Families at a wedding party killed mid-celebration by airstrikes.

Patients at a hospital burned alive in beds set aflame by bombs.

Women and girls in war zones abused and sold as sexual slaves.

Monuments that stood for millennia as proud emblems of culture and civilization, reduced to rubble.

The denial of humanitarian access; the deliberate starvation of besieged populations; attacks on peacekeepers and relief workers; so-called surgical strikes targeting surgical wards.

These are only the latest examples of a brazen and brutal erosion of respect for human rights and international humanitarian law in the world's conflict areas.

In the first seven months of this year, 95 per cent of the people killed or injured by explosive weapons in Yemeni towns and cities were civilians.
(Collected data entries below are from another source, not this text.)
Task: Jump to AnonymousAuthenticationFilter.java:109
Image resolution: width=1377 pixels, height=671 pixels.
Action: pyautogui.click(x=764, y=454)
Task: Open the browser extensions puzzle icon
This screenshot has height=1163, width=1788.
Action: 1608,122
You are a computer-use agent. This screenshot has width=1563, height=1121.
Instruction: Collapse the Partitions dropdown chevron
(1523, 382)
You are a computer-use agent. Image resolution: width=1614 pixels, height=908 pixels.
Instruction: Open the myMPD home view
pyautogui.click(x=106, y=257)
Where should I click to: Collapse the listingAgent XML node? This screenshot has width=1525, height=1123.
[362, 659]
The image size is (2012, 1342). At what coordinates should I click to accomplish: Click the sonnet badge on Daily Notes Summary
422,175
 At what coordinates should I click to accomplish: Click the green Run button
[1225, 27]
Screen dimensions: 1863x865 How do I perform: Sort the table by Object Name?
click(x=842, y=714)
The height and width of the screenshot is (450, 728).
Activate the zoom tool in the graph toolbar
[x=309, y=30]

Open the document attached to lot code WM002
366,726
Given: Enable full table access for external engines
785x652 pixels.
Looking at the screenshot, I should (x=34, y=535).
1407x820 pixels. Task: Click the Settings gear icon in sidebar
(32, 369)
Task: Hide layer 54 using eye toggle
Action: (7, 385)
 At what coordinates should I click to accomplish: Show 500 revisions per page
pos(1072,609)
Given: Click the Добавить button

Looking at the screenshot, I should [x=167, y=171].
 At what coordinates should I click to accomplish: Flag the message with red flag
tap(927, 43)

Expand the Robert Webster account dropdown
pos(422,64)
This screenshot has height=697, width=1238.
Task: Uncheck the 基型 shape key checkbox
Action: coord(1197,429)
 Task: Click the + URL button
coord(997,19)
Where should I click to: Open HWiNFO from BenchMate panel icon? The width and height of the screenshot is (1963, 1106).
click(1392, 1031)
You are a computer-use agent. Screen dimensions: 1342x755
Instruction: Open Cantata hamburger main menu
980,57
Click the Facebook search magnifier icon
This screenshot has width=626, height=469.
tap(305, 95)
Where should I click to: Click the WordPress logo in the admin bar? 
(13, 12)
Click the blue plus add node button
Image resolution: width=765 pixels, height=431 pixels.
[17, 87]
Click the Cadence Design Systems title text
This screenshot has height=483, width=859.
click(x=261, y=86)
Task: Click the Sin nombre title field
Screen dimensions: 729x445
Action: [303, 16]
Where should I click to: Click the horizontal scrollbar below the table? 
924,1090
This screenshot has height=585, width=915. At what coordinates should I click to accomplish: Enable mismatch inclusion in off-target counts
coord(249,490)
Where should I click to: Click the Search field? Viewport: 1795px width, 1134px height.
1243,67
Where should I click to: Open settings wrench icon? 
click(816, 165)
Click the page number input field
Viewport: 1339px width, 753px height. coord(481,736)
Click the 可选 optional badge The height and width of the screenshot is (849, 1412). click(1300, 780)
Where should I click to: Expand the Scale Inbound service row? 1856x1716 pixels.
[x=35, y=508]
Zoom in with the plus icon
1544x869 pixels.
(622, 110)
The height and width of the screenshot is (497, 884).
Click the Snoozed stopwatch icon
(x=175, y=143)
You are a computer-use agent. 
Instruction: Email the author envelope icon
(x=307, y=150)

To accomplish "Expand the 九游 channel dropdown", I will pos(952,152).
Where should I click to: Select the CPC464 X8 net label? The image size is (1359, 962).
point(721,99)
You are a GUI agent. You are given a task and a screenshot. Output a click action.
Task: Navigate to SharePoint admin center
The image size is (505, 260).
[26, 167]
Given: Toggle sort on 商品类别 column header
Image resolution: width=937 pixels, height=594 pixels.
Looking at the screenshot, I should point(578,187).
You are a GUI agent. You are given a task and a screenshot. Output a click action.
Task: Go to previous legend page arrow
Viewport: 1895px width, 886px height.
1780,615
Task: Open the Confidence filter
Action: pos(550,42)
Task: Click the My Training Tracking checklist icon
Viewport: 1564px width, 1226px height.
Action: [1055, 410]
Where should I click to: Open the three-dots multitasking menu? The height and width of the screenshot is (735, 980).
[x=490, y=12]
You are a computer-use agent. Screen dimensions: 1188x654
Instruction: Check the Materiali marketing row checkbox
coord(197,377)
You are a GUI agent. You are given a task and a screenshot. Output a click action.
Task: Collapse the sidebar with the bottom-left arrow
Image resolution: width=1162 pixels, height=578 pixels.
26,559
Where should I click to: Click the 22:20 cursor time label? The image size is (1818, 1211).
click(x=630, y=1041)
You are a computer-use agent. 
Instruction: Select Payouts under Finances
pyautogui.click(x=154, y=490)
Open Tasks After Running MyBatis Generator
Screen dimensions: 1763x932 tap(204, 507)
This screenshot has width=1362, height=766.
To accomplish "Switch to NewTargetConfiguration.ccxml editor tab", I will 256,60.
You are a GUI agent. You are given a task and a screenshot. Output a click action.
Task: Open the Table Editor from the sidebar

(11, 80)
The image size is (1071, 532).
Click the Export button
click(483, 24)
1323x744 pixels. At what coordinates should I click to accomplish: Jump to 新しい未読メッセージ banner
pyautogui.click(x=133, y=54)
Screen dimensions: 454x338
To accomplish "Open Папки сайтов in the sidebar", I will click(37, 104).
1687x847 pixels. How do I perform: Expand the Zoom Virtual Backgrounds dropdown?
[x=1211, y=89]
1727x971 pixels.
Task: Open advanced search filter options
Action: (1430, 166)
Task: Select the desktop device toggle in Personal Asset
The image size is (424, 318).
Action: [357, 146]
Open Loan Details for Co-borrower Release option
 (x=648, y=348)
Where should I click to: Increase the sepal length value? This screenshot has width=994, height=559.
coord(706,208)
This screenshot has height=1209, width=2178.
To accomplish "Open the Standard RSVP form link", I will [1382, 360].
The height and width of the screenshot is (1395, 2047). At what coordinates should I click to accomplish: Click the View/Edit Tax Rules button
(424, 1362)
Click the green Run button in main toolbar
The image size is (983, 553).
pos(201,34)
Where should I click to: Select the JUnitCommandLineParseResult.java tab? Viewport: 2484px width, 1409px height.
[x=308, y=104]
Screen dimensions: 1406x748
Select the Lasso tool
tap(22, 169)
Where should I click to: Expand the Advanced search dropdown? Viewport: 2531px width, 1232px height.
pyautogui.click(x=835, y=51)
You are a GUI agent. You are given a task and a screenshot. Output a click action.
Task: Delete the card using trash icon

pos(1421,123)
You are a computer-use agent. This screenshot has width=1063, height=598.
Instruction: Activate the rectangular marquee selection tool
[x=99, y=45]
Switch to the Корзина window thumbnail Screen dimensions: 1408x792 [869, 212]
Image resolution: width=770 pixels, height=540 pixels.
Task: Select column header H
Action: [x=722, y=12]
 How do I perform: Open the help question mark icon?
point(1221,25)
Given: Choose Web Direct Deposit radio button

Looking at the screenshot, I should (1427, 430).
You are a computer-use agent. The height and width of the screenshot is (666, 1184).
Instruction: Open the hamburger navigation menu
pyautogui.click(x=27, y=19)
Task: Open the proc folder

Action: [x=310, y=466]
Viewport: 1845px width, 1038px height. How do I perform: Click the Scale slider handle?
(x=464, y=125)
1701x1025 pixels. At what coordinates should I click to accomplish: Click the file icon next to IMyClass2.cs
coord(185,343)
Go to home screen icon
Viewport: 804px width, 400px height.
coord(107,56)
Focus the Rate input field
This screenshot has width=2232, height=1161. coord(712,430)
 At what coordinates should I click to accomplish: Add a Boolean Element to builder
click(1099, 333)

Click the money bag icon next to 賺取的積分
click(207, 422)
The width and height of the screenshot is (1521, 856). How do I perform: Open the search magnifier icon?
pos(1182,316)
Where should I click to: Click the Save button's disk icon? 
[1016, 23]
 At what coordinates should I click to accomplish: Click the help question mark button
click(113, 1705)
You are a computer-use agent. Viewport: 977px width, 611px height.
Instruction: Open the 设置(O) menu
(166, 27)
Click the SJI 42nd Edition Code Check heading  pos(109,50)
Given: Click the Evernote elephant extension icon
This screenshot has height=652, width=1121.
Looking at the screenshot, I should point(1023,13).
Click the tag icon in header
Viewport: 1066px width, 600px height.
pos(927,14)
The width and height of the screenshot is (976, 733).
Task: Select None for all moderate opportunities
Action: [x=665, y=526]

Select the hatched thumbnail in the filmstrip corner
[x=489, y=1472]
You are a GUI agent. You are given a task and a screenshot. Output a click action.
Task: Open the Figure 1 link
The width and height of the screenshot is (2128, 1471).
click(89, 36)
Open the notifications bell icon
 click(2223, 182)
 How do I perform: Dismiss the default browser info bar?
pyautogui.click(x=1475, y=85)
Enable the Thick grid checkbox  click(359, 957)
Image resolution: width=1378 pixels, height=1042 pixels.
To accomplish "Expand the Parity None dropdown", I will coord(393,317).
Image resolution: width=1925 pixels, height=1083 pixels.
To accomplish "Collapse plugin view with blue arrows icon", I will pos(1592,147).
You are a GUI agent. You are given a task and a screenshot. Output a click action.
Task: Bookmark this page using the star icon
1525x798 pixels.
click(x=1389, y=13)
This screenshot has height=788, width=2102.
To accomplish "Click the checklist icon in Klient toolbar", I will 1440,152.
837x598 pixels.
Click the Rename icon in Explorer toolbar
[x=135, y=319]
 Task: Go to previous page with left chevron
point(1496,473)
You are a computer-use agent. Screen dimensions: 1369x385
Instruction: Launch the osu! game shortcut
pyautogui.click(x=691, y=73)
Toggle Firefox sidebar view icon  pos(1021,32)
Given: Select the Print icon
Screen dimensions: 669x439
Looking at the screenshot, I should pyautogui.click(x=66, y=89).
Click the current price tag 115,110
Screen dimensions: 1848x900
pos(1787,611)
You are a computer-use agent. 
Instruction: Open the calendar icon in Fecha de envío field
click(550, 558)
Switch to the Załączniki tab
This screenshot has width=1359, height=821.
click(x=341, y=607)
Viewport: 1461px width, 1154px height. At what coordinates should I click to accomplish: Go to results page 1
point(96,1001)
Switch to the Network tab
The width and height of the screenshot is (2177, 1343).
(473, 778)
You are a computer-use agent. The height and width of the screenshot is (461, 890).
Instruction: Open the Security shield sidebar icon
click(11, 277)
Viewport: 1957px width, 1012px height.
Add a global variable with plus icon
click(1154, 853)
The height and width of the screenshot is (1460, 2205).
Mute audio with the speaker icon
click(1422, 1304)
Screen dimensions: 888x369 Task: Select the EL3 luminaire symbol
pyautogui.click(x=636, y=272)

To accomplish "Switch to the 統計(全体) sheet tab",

More than 90 per cent of civilians killed in today's conflicts are dying in densely populated urban areas.

We often hear that sophisticated weapons systems make targeting more precise, but new technology has often ended up intensifying the violence.

In all wars, fighters and those who control them are responsible for protecting civilians, sparing them the effects of conflict and making sure they have access to food, water and medical services.

The presumption of respect for ordinary women, men and children caught up in conflict is the cornerstone of international humanitarian law, formalized after the world wars of the last century and underpinned by our shared humanity.

More than 190 governments have signed up to the laws, conventions and principles that protect civilian lives, from the Geneva Conventions to the Responsibility to Protect.
When Governments do not act to enforce these rules - or are themselves the perpetrators of violations - the resulting impunity breeds even more violence, generates vast disillusion and eats away at the foundations of international order.

The time has come for more determined efforts to save civilian lives and ensure adherence to international humanitarian law. Today in Geneva, I will join with Peter Maurer, the President of the International Committee of the Red Cross, to take a stand against the crimes and cruelty that define the current moment.

The international system has tools and mechanisms to push for greater compliance and accountability when national governments cannot or will not take action. It is time to use them.

All governments must publicly condemn violations, and work together to exert maximum pressure on those involved in the fighting.

Parties to conflict should stop using heavy explosive weapons in urban and residential areas, where most civilians are killed and injured.

Domestic and international investigations have an important role to play, and we make greater use of the International Criminal Court and special tribunals such as those that were established to pursue justice for abuses in Rwanda, the former Yugoslavia, Cambodia and Sierra Leone

And we must publicly identify and hold accountable all those who give support to governments, armed groups and terrorist organizations that commit crimes. In Iraq, Syria, Ukraine, Yemen, South Sudan and elsewhere, states outside the conflict zone are providing political, material and financial support to military forces and armed groups that are inflicting harm on civilians, who are paying the price for regional rivalries and proxy battles.

Protecting civilians in wartime is a cornerstone of the international system and the United Nations. Indifference will only make our world far less secure. Our continued failure to act is a disgrace and a stain on the conscience of the world. Even war has rules; it is time to enforce them.